Sunday, May 27, 2007

Hidden Palms - May 26, 2007



Still a peach of a pair

Gail O'Grady and Sharon Lawrence were
memorable on NYPD Blue. Now, they're back
together in the mysterious confines of Hidden Palms.

By Eric Kohanik

There’s a great little TV reunion that takes place on the screen in Hidden Palms, a kitschy new mystery-drama series that makes its way to the tube this week.

It’s a reunion that involves two of my favourite actresses: Gail O’Grady and Sharon Lawrence

The two co-stars actually worked together “60 years ago,” O’Grady quips, during the early years of NYPD Blue.
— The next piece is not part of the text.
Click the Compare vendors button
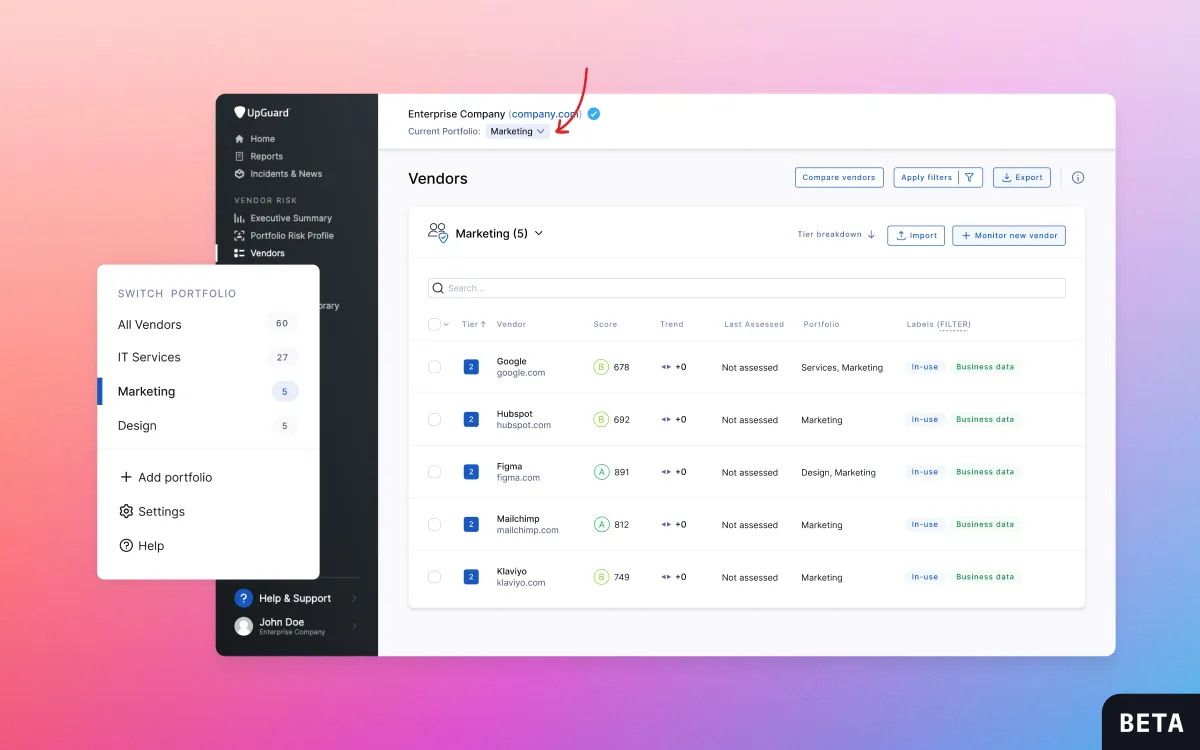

That series featured Lawrence as Sylvia Costas, a tough prosecutor who clashed with – and later fell for – world-weary police detective Andy Sipowicz (Dennis Franz). 
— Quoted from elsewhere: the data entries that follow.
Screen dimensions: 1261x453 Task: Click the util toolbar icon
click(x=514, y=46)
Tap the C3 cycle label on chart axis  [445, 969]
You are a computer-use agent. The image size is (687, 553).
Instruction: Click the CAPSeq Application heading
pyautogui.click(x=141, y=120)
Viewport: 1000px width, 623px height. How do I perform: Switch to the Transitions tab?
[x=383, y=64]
O’Grady, meanwhile, attracted plenty of attention for her role as Donna Abandando, the buxom, poofy-haired precinct receptionist during the show’s first few seasons. 

The actresses have followed different career paths since those days. O’Grady spent three seasons as wife and mother Helen Pryor on a nostalgic drama called American Dreams. She followed that with a rather short-lived run in an unsuccessful real-estate-office sitcom called Hot Properties

In between, O’Grady has chalked up anumber of memorable guest stints, including a two-episode turn on Two and a Half Men last season and a recurring run this season as Gloria Weldon, the super-hot judge who has a tough time keeping her hands, or other body parts, away from lawyer Alan Shore (James Spader) on Boston Legal.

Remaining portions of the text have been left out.